Achieving new research breakthroughs in biotechnology or biomedicine requires an open and practical exchange of information and the possible reuse of samples and data from different scientific groups and institutions. The quality of these samples, experimental procedures and data significantly affect the possibility of obtaining new knowledge and results. Therefore, reliable documentation that describes the complete history of the data up to its source is essential to assess this quality. This includes the description of the biological or environmental samples, their collection method, preservation, generation and processing of data and possible integration with other data sources. Moreover, there is still an area for improvement in the current state of exchanging such related documentation. Information on the origin of samples and data is often insufficient, incomplete or incomprehensible.

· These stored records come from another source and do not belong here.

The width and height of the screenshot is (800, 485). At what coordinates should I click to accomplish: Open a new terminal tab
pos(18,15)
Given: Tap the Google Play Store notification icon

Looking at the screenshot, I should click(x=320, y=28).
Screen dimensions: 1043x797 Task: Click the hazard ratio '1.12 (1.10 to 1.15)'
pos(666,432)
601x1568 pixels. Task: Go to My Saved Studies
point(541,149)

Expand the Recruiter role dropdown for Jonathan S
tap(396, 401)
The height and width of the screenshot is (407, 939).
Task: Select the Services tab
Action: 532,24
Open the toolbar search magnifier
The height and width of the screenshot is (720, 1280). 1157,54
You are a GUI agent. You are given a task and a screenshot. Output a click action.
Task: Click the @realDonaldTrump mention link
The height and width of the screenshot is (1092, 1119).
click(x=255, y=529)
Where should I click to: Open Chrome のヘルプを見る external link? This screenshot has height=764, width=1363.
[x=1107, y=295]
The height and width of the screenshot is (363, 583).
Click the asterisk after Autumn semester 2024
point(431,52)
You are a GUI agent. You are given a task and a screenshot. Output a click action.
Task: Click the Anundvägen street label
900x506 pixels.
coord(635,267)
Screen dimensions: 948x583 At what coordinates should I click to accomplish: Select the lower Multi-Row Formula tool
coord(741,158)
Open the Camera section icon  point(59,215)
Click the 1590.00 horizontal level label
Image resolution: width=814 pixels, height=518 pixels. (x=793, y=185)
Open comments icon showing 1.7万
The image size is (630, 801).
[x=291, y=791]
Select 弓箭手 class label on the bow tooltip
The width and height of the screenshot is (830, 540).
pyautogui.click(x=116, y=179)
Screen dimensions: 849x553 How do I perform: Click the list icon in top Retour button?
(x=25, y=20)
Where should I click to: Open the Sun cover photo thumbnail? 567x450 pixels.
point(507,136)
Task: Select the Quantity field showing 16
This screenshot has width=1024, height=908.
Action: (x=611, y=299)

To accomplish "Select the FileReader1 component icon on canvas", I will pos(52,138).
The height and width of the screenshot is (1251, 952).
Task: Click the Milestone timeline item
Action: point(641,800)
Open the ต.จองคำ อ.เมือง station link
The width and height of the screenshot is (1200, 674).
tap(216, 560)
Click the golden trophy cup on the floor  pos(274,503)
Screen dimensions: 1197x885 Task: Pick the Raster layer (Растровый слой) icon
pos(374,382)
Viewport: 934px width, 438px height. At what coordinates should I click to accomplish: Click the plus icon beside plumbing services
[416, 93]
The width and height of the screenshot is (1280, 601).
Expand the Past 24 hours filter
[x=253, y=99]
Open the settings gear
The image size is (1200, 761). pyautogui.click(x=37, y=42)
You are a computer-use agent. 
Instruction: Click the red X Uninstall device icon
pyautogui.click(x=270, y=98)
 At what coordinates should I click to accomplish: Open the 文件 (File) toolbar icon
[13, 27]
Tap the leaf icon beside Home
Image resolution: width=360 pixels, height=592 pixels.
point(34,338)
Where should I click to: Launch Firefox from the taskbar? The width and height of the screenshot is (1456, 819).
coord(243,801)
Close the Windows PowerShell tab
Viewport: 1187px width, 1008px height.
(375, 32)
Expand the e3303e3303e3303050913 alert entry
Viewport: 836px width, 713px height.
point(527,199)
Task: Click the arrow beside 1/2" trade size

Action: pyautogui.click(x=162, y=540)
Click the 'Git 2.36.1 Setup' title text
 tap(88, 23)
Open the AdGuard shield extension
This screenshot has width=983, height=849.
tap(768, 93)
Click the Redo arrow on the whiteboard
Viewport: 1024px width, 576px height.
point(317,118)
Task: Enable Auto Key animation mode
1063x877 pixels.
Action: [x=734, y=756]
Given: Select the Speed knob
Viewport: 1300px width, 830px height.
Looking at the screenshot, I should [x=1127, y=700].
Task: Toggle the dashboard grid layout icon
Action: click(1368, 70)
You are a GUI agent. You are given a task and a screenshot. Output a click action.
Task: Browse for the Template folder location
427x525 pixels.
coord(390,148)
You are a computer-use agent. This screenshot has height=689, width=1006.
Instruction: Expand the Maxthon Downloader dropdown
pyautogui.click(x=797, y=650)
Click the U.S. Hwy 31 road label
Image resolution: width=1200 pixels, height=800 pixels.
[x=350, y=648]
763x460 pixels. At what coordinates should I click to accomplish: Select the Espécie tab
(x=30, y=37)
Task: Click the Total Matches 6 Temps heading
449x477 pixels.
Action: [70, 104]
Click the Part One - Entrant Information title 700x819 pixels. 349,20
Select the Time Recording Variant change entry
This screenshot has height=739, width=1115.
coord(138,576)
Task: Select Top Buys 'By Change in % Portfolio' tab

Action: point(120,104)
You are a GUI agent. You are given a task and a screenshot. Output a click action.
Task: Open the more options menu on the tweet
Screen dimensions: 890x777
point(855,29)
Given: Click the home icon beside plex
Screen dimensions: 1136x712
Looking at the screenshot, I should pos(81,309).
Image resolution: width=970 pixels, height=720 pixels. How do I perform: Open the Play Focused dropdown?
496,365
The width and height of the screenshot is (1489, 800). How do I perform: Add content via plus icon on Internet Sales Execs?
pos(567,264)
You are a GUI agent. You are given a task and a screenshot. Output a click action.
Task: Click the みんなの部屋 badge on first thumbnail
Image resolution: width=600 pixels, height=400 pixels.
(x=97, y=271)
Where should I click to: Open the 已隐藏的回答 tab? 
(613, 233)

Currently, there is a lack of a unified framework and workflow that would allow simple exchange and subsequent processing of related data and sample documentation and which would apply to the field of biotechnology. As a result, this prevents the maximum potential of samples and data from being used.
Shaping the Future Together: Data Provenance Standardization in Biotechnology
Our researcher Rudolf Wittner and his colleagues are therefore dedicated to developing industry standards and open specifications. Their goal is to provide reliable, machine-readable documentation for samples and data. Standards will increase their reliability and overall possibilities of use, supporting discoveries and developing various life sciences areas. However, in current practice, there is still a gap between the needs and the reality of the requirements specified in the accepted standards, including technical, operational and legal specifications. The created international standard for managing sample and data documentation is designed to meet both the demands of academia and industrial conditions. It is intended primarily for companies engaged in the collection, processing or distribution of biological material and data in the biotechnology field (the exception is the food industry, which has its own standards).
The published standard is the first of a series of six standards in which the research results of our colleagues are applied. It is available for browsing and possible usage on the ISO Standards website.
RNDr. Rudolf Wittner
Research and development worker from the CERIT-SC division, a graduate of the MU Faculty of Informatics in Information Technology Security and a current Ph.D. candidate. He focuses on research in the field of provenance information.